» **Required work**
Starting at the line that contains "You are a computer-use agent. This" and continuing through the end of the listing, rewrite those lines with "Brown Paper Bags" substituted by "Kraft Paper Bags" and everything else unchanged. Return only those lines.

» **Extracted records**
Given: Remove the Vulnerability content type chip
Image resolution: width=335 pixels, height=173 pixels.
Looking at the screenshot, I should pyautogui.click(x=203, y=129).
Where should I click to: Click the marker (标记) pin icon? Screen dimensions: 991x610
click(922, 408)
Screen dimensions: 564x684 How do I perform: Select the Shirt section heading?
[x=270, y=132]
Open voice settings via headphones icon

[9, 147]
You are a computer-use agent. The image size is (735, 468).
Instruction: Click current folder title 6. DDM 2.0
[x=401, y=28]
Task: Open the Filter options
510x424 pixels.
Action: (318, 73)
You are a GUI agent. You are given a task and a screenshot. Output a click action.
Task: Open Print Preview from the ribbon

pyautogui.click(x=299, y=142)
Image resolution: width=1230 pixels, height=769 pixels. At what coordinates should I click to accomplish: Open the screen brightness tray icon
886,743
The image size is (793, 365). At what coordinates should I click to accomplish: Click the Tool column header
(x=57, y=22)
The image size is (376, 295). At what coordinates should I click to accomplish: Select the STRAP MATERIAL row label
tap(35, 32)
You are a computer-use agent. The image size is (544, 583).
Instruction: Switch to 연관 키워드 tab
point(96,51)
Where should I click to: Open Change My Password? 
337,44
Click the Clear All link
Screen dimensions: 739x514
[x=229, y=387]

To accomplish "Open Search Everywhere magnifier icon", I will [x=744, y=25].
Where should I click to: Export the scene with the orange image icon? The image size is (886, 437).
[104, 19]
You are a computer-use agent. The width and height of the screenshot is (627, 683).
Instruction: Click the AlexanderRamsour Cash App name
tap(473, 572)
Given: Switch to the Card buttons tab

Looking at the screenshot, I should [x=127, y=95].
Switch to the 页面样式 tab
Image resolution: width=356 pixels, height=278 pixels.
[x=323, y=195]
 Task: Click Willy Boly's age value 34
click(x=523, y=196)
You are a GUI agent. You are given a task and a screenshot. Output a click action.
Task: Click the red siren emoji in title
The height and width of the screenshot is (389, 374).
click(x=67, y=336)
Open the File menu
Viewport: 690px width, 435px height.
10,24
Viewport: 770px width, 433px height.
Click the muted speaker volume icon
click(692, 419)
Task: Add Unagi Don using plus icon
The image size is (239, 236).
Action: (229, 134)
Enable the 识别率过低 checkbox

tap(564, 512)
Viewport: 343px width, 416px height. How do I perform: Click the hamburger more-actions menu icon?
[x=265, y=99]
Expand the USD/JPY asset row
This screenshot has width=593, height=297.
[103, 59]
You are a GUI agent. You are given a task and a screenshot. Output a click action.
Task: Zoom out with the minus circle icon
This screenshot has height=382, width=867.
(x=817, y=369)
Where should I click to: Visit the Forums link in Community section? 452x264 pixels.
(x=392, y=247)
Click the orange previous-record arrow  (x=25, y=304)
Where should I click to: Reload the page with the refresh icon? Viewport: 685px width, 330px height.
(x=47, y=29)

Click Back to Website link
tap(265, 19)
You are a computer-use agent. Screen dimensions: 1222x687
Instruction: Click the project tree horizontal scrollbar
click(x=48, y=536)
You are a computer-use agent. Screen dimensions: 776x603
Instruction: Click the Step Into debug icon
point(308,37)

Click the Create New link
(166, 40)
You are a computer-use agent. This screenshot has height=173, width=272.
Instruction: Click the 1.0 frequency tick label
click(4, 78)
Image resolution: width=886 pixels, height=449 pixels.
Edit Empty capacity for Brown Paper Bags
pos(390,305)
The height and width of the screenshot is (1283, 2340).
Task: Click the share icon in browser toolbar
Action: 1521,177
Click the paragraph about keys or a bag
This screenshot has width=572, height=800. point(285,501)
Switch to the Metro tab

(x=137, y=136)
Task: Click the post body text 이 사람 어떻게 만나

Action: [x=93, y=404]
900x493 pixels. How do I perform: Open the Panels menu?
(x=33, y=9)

» **Result**
You are a computer-use agent. This screenshot has height=173, width=272.
Instruction: Click the 1.0 frequency tick label
click(4, 78)
Image resolution: width=886 pixels, height=449 pixels.
Edit Empty capacity for Kraft Paper Bags
pos(390,305)
The height and width of the screenshot is (1283, 2340).
Task: Click the share icon in browser toolbar
Action: 1521,177
Click the paragraph about keys or a bag
This screenshot has width=572, height=800. point(285,501)
Switch to the Metro tab

(x=137, y=136)
Task: Click the post body text 이 사람 어떻게 만나

Action: [x=93, y=404]
900x493 pixels. How do I perform: Open the Panels menu?
(x=33, y=9)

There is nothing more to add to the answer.